In the 1940s, if not earlier, the Institute of History in St.Petersburg embarked upon a project to produce an updated edition of the CIRB (alias IosPE II 2) and to accompany it with an illustrative volume (CIRB-Album ante nomen). The contribution of each team that helped to carry out the work for the CIRB-Album is clearly recognized in the “Outline of the History of CIRB and its Photo Archive”, published in the Russian edition of the CIRB-Album, pp. 395-413. Acknowledgements are given, inter alia, to I. Levinskaya and S. Tokhtas’ev, despite their opposition to the appearance of the CIRB-Album in its current form. They actively participated in the project under the auspices of the Institute in the early 1990s, until abandoning it in favour of a more ambitious task of producing a new fully revised state-of-the-art edition of the CIRB (CIRB 2, alias IosPE II 3) and of its accompanying volume of illustrations, which was going to include a substantial amount of new material, yet to be collected and analysed.
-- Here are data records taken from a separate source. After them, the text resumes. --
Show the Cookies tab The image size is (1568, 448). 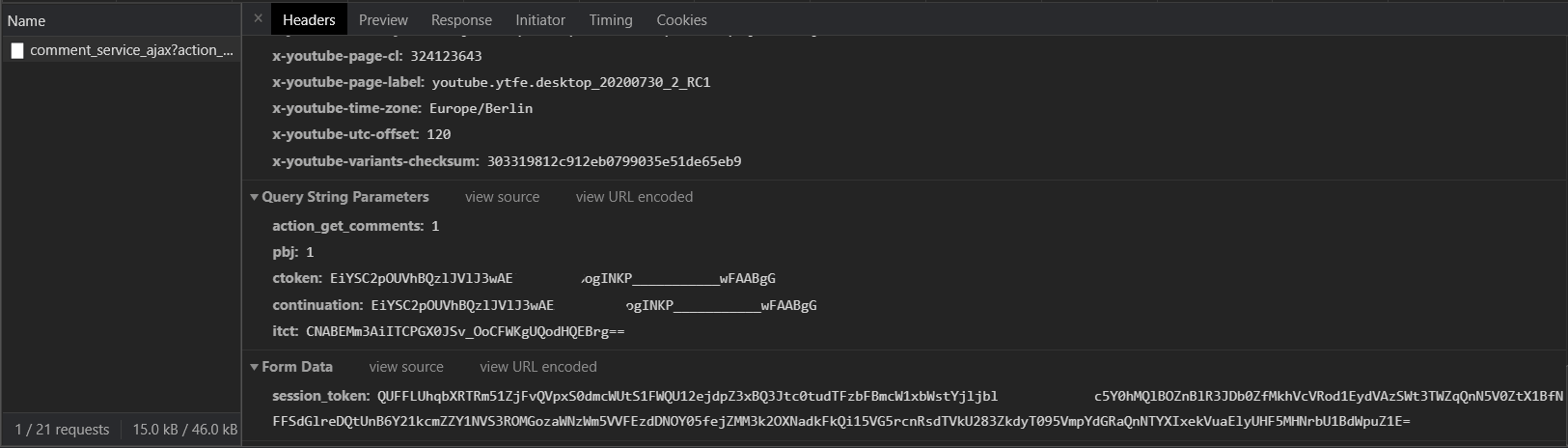pos(681,19)
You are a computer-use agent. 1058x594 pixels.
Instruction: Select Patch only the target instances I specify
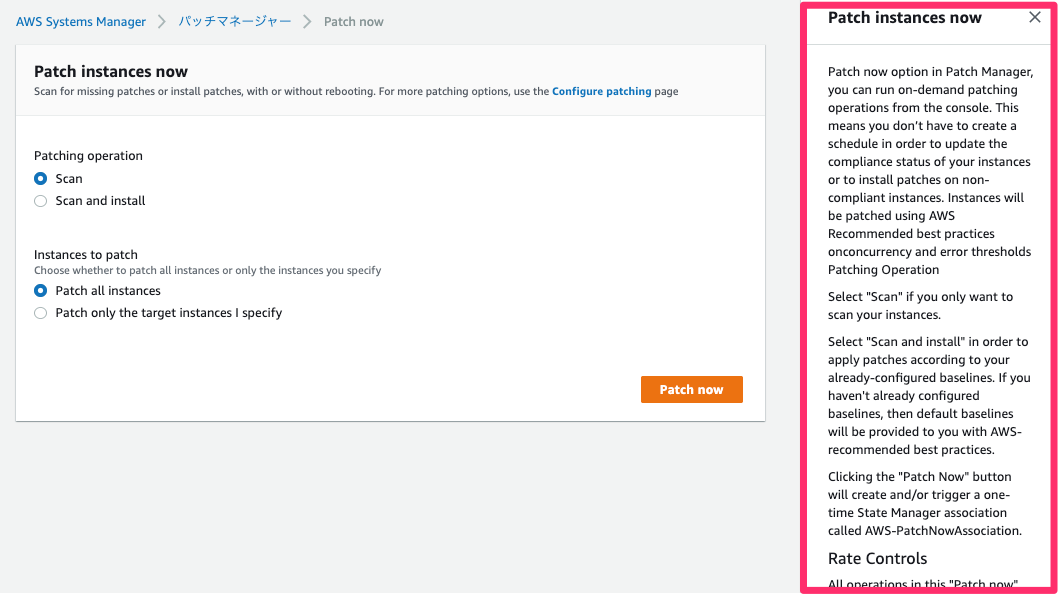pos(40,312)
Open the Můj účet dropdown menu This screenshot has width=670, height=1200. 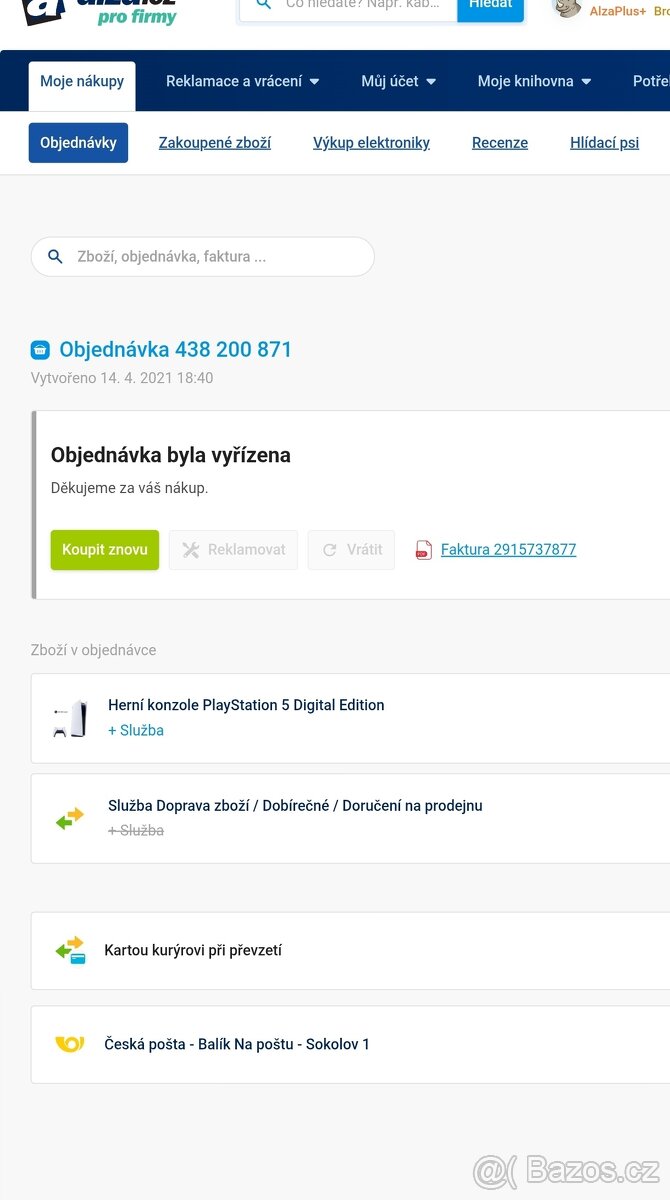tap(398, 82)
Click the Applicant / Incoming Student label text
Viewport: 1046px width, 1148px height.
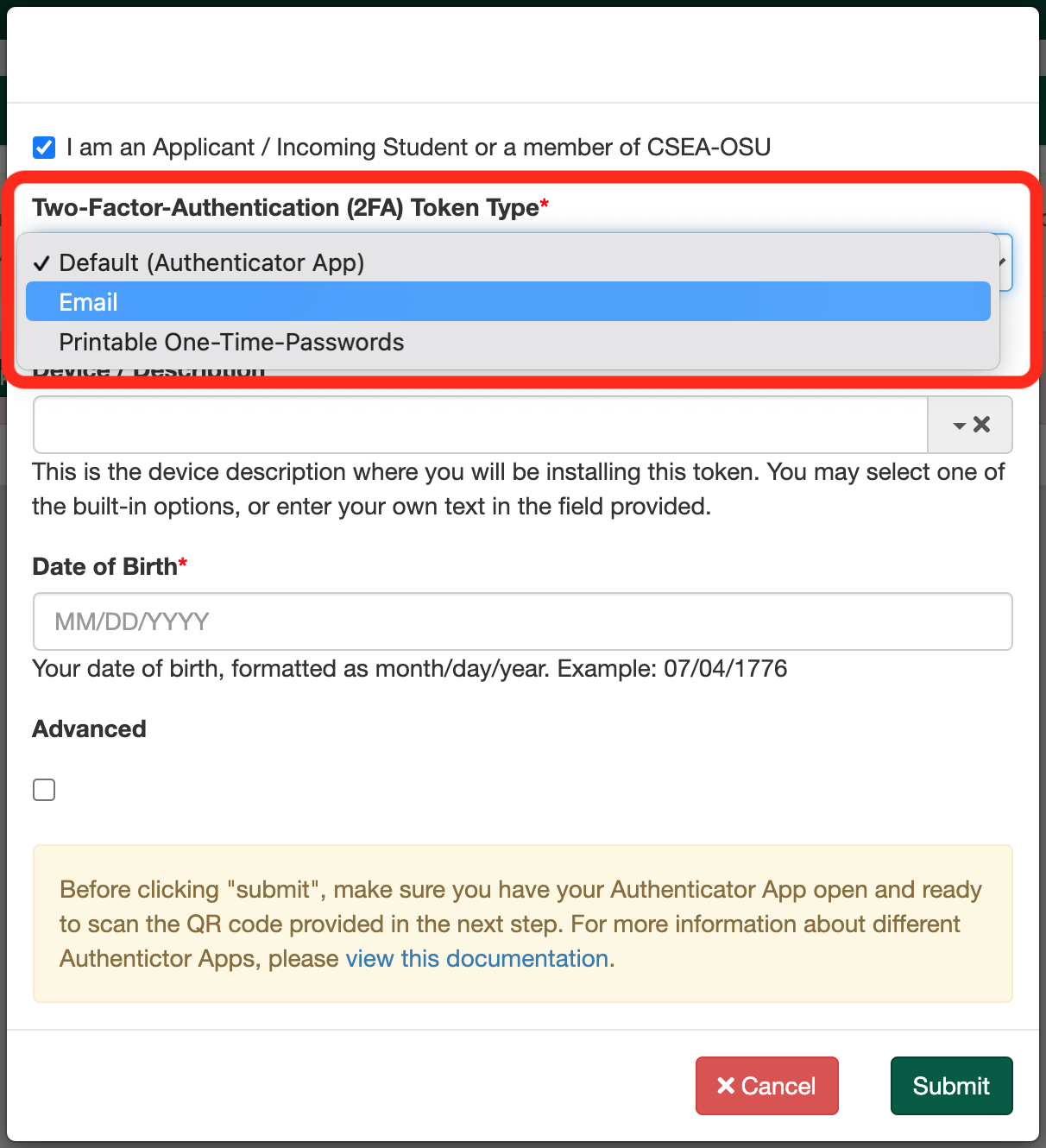[x=418, y=148]
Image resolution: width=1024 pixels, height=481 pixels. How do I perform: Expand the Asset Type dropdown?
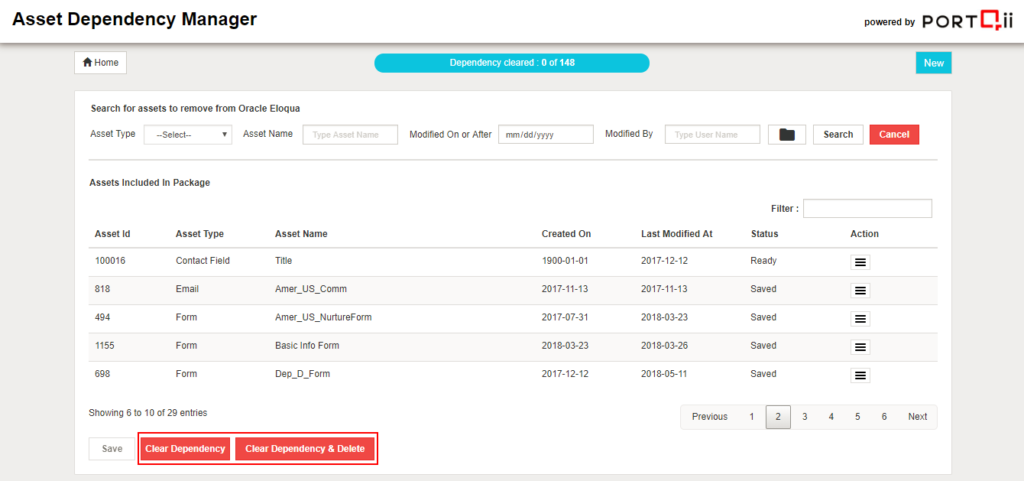click(x=188, y=135)
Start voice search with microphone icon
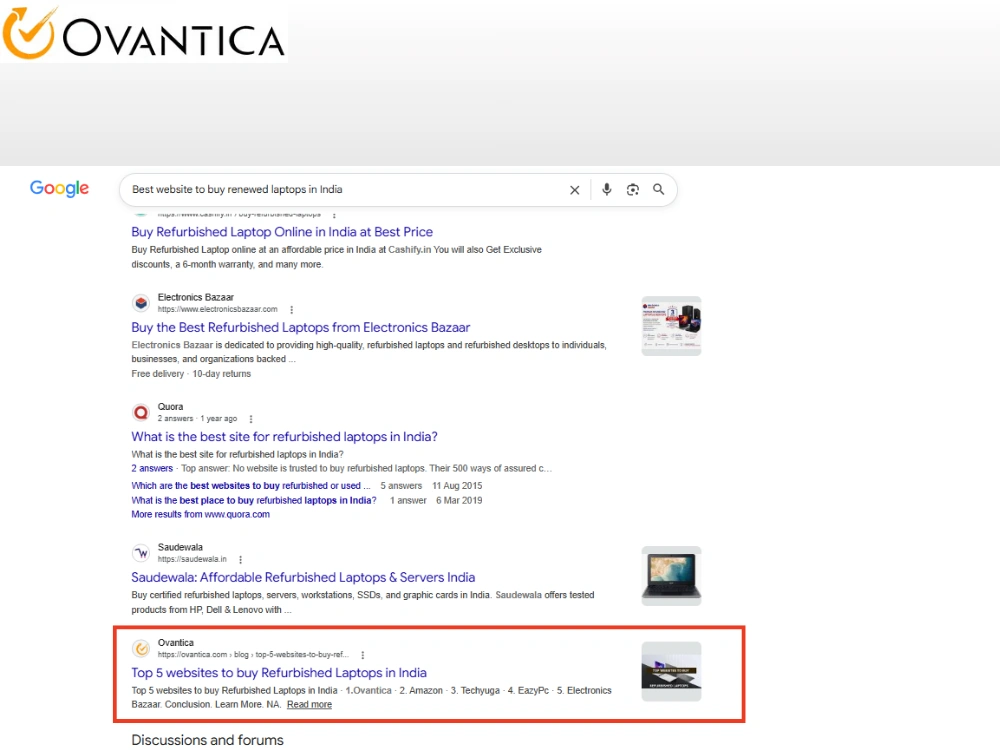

We find, however, our opponents’ repeated claim to the old collection of photos as their exclusive property a little extravagant in the way that it implies a “misappropriation” of the work of several generations of scholars, as well as inadequate assessment of our contribution, which we described perhaps not sine ira but, for all that, sine contumelia.
As to the more elaborated criticism of I. Levinskaya and S. Tokhtas’ev against us in Russian in the Vestnik Drevney Istorii (Review of Ancient History), our full-fledged answer, also in Russian, has been sent to the same journal, where hopefully it will be published at the nearest opportunity. In this answer, we give documentary evidence both for the history of the project and for the conflict around it. Meanwhile, the readers with no Russian should consult the German translation of the “Outline of the History of CIRB and its Photo Archive”, available on the website of the Bibliotheca Classica, for the detailed account.
The above mentioned three documents embrace everything we have to say on the issue, which has given our opponents a pretext for unsustainable claims. All in all, notwithstanding some errors and imperfections in our edition, we are convinced — and are confirmed in this by many positive responses — that publication of the CIRB-Album in 2004 was a timely task, which both capitalized on the efforts of the previous generations of scholars and has brought forward the enormous future task of producing a new fully revised edition of CIRB 2. As our opponents profess repeatedly this remains their intention, for which we would like to wish all the best luck. Diximus.